Page 1 of 1

Calculating subtotals

Posted: Tue Mar 15, 2011 4:26 pm
by AngelMady
Hello,

I have in input file that looks like this:

id|colA|colB
1|x|z
2|y|t
1|a|b
3|c|d


and the required output:

id|colA|colB
1|x|z
1|a|b
1|2|
2|y|t
2|1|
3|c|d
3|1|

My input is a sequential file and for each id, I have to calculate the number of lines for each id.

Could you give me any suggestions in solving this quest?

Thank you in advance for your return.

Madalina

Posted: Tue Mar 15, 2011 4:44 pm
by ray.wurlod
Fork join. (Search)

In the Aggegregtor stage count the rows for each group (each key value).

Funnel based on the key value.

Make sure your data are properly sorted and partitioned on the key value (or, for a small enough number of rows, process on a single node).

Re: Calculating subtotals

Posted: Tue Mar 15, 2011 5:18 pm
by LS
Hi AngelMady.

Yes I can. I am assuming that the only column you want sorted in the output is the id.

Job: File -> Sort -> Transformer -> Sort -> Transformer -> File

1. Read you file and hash by id, so all ids with same value are on the same partition.
2. Sort by id.
3. Add a transformer and with the use of 3 stage variables create a new column on the output to hold the Key_Change(varchar(100)). Stage vars like:

CurrentId = inputLink.ID
IsNewId = if CurrentId <> PreviousId Then "1" Else "0"
PreviousId = CurrentId

Make the new output column Key_Change to have IsNewId value. It will look like (abstract partitions):
id|colA|colB|Key_Change
1|x|z|1
1|a|b|0
2|y|t|1
3|c|d|1


4. Sort by Id asc and Key_Change desc. It will look like:
id|colA|colB|Key_Change
1|a|b|0
1|x|z|1
2|y|t|1
3|c|d|1

5. Add a transformer with a stage var Count like:

CurrentId = inputLink.ID
Count = if CurrentId <> PreviousId Then 1 Else Count + 1
PreviousId = CurrentId

The output columns will be only Id, colA and colB (make this big enough to hold the size of 2 records). Make the derivation for colB like:
If input.Key_Change = "0" Then input.colB Else input.colB : "**BREAK**" : input.Id : "|" : Count

It will look like:

id|colA|colB
1|a|b|
1|x|z**BREAK**1|2
2|y|t**BREAK**2|1
3|c|d**BREAK**3|1

Don't forget to sort merge on the collector.
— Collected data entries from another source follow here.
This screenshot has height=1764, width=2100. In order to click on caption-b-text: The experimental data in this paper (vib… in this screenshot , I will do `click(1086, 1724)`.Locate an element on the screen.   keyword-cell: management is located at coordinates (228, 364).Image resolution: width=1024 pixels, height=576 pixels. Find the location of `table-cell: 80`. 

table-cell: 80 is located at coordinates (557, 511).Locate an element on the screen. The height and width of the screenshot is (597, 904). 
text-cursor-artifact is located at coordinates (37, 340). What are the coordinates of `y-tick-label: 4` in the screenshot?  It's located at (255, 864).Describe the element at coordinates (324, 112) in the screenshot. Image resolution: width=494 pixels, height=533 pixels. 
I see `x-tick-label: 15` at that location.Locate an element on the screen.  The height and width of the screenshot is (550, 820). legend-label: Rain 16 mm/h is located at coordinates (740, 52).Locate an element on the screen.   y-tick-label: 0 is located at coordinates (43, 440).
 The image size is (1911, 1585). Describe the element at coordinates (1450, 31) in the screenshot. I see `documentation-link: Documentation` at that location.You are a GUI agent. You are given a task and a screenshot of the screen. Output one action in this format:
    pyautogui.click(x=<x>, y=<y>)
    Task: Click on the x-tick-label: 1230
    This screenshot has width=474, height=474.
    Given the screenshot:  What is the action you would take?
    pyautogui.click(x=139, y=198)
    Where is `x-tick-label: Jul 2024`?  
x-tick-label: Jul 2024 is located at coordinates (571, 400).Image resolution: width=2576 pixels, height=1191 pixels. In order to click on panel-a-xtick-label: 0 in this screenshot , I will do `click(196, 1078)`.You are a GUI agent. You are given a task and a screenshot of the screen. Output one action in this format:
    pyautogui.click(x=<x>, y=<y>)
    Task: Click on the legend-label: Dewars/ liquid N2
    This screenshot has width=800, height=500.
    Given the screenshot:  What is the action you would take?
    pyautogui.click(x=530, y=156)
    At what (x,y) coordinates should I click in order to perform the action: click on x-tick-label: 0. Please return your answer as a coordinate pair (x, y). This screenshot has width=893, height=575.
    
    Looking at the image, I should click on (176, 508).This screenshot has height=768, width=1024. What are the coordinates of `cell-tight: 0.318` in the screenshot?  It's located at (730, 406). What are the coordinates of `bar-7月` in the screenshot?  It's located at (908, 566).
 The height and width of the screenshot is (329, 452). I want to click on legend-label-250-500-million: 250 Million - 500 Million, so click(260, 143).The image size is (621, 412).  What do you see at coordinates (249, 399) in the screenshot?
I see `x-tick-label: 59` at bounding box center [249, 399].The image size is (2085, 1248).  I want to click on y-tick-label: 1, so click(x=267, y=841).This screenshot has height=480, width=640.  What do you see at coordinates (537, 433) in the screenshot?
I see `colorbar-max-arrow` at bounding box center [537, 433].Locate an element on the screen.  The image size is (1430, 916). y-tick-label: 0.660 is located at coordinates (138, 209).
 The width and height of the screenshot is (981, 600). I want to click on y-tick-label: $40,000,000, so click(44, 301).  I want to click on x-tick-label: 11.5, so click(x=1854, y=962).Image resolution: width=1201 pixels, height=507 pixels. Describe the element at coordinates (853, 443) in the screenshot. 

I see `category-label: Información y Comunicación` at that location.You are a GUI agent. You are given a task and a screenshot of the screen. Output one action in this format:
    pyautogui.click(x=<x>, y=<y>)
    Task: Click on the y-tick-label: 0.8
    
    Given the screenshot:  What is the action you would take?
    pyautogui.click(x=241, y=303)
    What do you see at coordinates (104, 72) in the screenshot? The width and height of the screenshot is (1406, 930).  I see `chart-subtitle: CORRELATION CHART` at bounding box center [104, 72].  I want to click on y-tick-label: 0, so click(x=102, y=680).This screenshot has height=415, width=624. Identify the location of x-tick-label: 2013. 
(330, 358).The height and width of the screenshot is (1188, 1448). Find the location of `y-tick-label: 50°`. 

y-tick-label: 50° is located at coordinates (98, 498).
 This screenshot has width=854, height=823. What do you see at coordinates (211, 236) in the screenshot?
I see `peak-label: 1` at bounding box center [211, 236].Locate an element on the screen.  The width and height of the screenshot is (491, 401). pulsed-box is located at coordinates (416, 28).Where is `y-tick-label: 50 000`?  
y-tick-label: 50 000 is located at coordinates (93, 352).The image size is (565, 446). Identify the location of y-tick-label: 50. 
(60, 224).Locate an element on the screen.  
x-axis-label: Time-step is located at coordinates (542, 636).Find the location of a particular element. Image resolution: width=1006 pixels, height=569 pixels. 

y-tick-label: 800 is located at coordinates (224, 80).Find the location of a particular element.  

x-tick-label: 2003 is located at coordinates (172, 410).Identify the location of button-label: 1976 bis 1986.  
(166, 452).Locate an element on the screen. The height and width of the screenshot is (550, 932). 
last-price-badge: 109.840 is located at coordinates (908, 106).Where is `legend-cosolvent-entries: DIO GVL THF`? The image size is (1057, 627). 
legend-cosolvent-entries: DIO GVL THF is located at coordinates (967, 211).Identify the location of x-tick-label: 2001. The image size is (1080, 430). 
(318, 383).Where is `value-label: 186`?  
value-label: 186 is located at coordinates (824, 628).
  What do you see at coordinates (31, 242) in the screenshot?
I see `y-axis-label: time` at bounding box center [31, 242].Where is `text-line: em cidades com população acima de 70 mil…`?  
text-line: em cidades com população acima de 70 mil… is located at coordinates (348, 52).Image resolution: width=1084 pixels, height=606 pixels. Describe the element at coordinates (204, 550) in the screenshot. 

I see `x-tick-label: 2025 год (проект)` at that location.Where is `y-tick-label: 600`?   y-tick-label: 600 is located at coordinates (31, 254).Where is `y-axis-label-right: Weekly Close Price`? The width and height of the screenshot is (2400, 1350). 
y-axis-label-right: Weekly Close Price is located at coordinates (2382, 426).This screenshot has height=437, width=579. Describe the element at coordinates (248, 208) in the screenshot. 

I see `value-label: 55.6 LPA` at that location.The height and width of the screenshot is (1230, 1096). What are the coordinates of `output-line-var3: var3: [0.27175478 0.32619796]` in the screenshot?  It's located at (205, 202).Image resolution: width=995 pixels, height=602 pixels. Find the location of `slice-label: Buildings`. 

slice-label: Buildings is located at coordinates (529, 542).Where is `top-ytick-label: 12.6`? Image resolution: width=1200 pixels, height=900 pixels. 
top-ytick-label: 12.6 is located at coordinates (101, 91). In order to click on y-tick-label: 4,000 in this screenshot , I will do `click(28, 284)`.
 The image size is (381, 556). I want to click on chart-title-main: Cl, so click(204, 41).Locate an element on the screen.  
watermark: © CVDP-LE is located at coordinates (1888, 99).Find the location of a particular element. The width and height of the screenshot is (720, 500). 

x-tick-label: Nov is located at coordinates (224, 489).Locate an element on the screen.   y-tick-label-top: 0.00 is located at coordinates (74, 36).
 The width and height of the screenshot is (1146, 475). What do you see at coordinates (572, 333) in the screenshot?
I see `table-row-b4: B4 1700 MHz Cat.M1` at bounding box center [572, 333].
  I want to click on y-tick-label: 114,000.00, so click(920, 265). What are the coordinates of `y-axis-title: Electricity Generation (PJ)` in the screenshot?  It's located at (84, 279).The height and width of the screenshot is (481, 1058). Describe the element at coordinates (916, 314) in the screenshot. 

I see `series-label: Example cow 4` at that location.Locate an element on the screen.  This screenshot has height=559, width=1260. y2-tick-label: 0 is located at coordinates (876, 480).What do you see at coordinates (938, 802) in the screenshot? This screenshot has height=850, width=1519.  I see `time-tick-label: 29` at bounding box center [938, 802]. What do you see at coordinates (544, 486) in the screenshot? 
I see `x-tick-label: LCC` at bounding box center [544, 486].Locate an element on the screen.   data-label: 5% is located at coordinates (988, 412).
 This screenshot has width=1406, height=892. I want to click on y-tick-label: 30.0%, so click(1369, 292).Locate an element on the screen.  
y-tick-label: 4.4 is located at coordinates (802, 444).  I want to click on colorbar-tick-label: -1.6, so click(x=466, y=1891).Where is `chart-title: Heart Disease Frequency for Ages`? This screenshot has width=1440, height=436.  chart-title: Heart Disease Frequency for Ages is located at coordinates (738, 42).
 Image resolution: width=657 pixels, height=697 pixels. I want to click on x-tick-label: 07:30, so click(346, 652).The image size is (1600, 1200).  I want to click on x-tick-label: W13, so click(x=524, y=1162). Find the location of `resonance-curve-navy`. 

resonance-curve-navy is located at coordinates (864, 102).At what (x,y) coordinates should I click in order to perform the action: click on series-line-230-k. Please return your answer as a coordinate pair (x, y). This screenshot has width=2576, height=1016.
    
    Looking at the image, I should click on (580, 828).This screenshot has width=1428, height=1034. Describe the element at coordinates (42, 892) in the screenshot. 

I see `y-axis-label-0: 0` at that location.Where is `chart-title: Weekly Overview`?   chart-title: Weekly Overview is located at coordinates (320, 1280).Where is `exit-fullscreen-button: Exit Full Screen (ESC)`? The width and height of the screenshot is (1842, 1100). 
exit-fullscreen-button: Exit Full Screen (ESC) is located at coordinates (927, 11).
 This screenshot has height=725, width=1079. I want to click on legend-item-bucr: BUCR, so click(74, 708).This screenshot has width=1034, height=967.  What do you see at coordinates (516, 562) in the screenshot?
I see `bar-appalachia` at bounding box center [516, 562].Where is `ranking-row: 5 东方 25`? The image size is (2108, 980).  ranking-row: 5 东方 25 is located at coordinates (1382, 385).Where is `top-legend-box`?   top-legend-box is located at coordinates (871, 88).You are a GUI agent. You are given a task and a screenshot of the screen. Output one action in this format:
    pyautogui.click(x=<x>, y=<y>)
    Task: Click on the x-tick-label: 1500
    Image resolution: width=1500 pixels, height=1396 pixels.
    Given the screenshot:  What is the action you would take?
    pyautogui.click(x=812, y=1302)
On the after run a sed pr awk to change "**BREAK**" for a unix/windows newline.

In v8 the Sort has a Key Change Column option that would make this job much smaller:
Job: File -> Sort -> Transformer -> File

As a payment tomorrow you will have to smile to 10 strangers.

Have fun,
me.

[snip]

Posted: Tue Mar 15, 2011 6:45 pm
by chulett
Dear LS,

:idea:

Please give our friend the Reply to topic button a try next time, there's no need to quote everything every time you want to add to a conversation. I would be eternally grateful and it will cut down on my superfluous quotation cleanup work. :wink:

Have fun,
me!

Posted: Sat Mar 19, 2011 9:43 am
by AngelMady
Hello,

Thank you for your answers.

Starting from your answers, I decided to go on a solution using aggregator, funnel and sort.

In the first step, I draw the design in order to analyze it, to see where it can be optimized.

For the moment, I'm working at the extraction part. I'll get back to you with the result.